In December 1819 the regiment was back in the Persian Gulf in a brief expedition that saw the Pirate base of Ras-al-Khaima captured.
In 1824 the 47th took part in the First Burmese War. They were involved in a number of heavy fighting with the Burmese forces, and the regiment was awarded the Battle Honour “Ava”. The war cane to an end in 1826 and the 47th returned to India. The regiment finally returned home in 1829.
In 1850 the regiment arrived in the Mediterranean where they were based in the Ionian Islands, then a British territory. In 1853 the regiment arrived in Malta and the following year was to take part in the Crimean War against Russia.
The 47th landed with the rest of the British at the ominous sounding Calamity Bay. The British and their French allies then began the journey to the important Russian naval base of Sevastopol. On 30 September the regiment, as part of the 2nd Division, was involved in the Battle of Alma, a battle that was bloody, especially at the ‘Great Redoubt’, a Russian earthwork.

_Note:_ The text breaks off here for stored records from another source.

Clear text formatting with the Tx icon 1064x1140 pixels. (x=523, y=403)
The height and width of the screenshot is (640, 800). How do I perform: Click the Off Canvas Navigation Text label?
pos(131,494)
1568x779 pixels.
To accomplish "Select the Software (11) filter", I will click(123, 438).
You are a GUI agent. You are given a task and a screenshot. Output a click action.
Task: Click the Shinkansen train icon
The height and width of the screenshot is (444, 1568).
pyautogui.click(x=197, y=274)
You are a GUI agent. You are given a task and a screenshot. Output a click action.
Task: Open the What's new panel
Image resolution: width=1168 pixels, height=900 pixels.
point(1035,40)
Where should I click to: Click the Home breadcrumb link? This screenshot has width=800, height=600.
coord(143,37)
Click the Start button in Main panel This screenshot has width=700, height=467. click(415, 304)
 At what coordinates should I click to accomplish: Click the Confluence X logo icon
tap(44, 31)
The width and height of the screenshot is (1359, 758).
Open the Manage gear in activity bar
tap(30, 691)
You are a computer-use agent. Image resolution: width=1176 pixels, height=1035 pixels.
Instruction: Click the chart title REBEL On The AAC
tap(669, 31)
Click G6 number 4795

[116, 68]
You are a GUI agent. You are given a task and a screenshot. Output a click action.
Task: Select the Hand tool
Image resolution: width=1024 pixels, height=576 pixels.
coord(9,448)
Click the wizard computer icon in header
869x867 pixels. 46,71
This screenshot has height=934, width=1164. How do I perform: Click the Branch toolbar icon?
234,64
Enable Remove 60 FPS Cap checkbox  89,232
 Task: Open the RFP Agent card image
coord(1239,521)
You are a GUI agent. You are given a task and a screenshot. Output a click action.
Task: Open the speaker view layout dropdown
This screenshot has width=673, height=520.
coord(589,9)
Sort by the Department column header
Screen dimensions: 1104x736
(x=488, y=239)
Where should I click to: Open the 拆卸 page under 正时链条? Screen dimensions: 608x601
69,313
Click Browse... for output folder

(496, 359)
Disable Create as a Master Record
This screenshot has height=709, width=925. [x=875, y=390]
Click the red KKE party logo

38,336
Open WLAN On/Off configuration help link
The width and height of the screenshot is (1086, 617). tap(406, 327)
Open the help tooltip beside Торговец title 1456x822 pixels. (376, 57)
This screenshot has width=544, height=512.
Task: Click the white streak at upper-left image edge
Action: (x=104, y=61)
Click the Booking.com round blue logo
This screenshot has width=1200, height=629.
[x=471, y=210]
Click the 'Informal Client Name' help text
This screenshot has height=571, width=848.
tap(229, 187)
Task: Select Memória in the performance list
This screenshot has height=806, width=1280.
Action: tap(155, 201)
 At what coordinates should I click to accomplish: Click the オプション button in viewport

On 5 November the regiment took part in the Inkerman. The numerically superior Russians had attempted to break the Siege of Sevastopol, besieged since 19 September, and attacked British and French forces on the heights of Mount Inkerman. The battle was brutal, chaotic hand-to-hand fighting prevalent during parts of the battle. The Russians were repelled but at a heavy price. Over 8,000 casualties were sustained by the British and the Russians over 11,000. The regiment was part of the force besieging Sevastopol, a long siege that lasted from September 1854 to September 1855 when it was captured by the British.
The regiment returned to Malta in 1856 upon the war ending with the Treaty of Paris, and, eventually, came home.
After the inception of the Victoria Cross (VC) in 1856 Private John McDermond was awarded the only VC of the regiment for his actions in saving a wounded Colonel during the Battle of Inkerman.
===Garrison duties to amalgamations===
In 1861 the regiment returned to Nova Scotia, Canada once more, this time to reinforce Canada’s defences during tense times with the USA as a consequence of the Trent Affair during the American Civil War. In 1866 during the so-called Fenian Raids by Irish-American ex-soldiers who invaded Canadian territory, the 47th assisted in the defence of Canadian territory against the Fenians. In 1868 the 47th arrived in Barbados in the West Indies and would return soon afterwards. The regiment remained based in the UK for the duration of the 1870s.
In 1881 the regiment amalgamated with the 81st (Loyal Lincoln Volunteers) Regiment of Foot to form the 1st and 2nd Battalions of the Loyal North Lancashire Regiment as part of the Childers Reforms.
The 47th’s lineage is maintained by the Duke of Lancaster’s Regiment (King’s, Lancashire and Border).